When I first had Baby Buggy, I was determined to nurse for six months. “Breast is best,” yada yada yada. I also knew it would help me drop the freaking FORTY pounds I gained and it’s free. Formula is not cheap. And it’s kind of gross. Anyway, I figured if and when we hit the six month mark, I would reassess.
She’s now almost eleven months and still nursing twice a day. While I am ready for her to move on so that 1: I can have my boobs back (I’ve been praying diligently that they return to their former perky state), 2: my fertility will return and we can try for Baby Buggy 2.0, and 3: I don’t end up becoming one of these, it makes me a little sad that it’s going to come to an end soon. Nursing has been an incredible experience for me and it totally created this indescribable bond between me and the Bug.

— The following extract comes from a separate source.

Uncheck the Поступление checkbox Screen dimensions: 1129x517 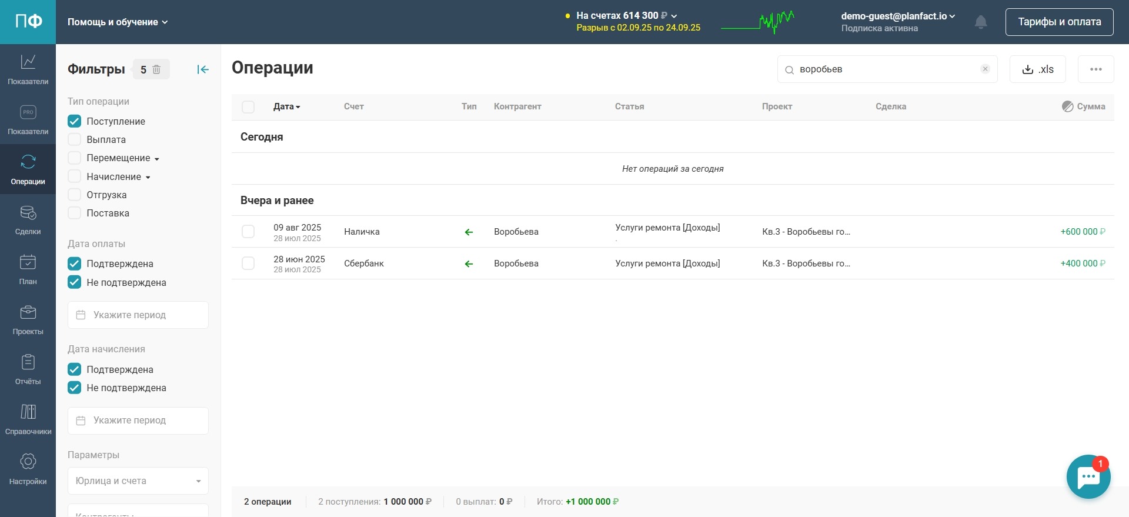click(x=75, y=121)
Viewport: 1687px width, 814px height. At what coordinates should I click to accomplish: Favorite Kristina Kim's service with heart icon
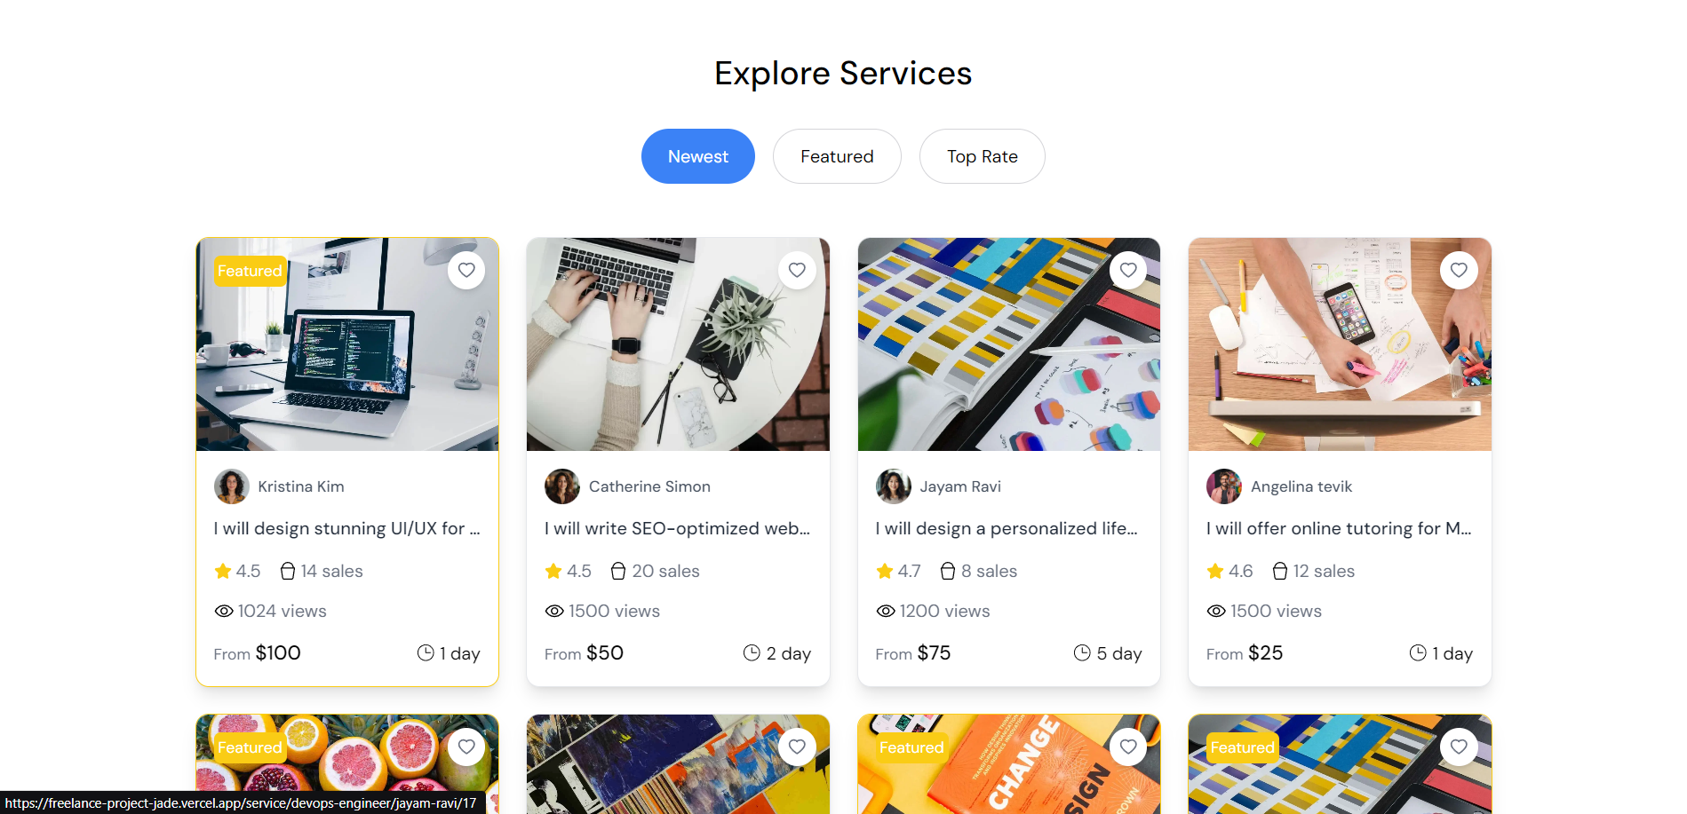click(466, 270)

Tonight, we did our usual night routine. She had salmon and squash mac & cheese for dinner, followed by playtime, bath time, PJ’s, and about 839 bedtime stories. After that, she always nurses to sleep before I put her in her crib, at which point I can savor an hour of bad television and Ben & Jerry’s. Tonight she literally nursed for about 15 seconds before rejecting me in favor of sucking her thumb. Surprisingly, it made me a little emotional. I mean, I only wanted to make it to six months.
I know we still have a little while to go before she is completely over the boob, but I really want her to be weaned by the time she turns one at the end of next month. Which means our nursing sessions are numbered. I sound like a weenie, but I’m just realizing how fast they really do grow. The helpless baby/fat and tired/sleep-deprived phase is just a season, and a short one at that. We’ve been so focused on celebrating all of her “firsts” – smiling, crawling, standing, babbling – that we didn’t really consider how bittersweet the “lasts” would be.
In other related news, the fact that she only nursed for 15 seconds instead of her usual 20 minutes means I’m engorged and leaking. I won’t cry the last time that happens.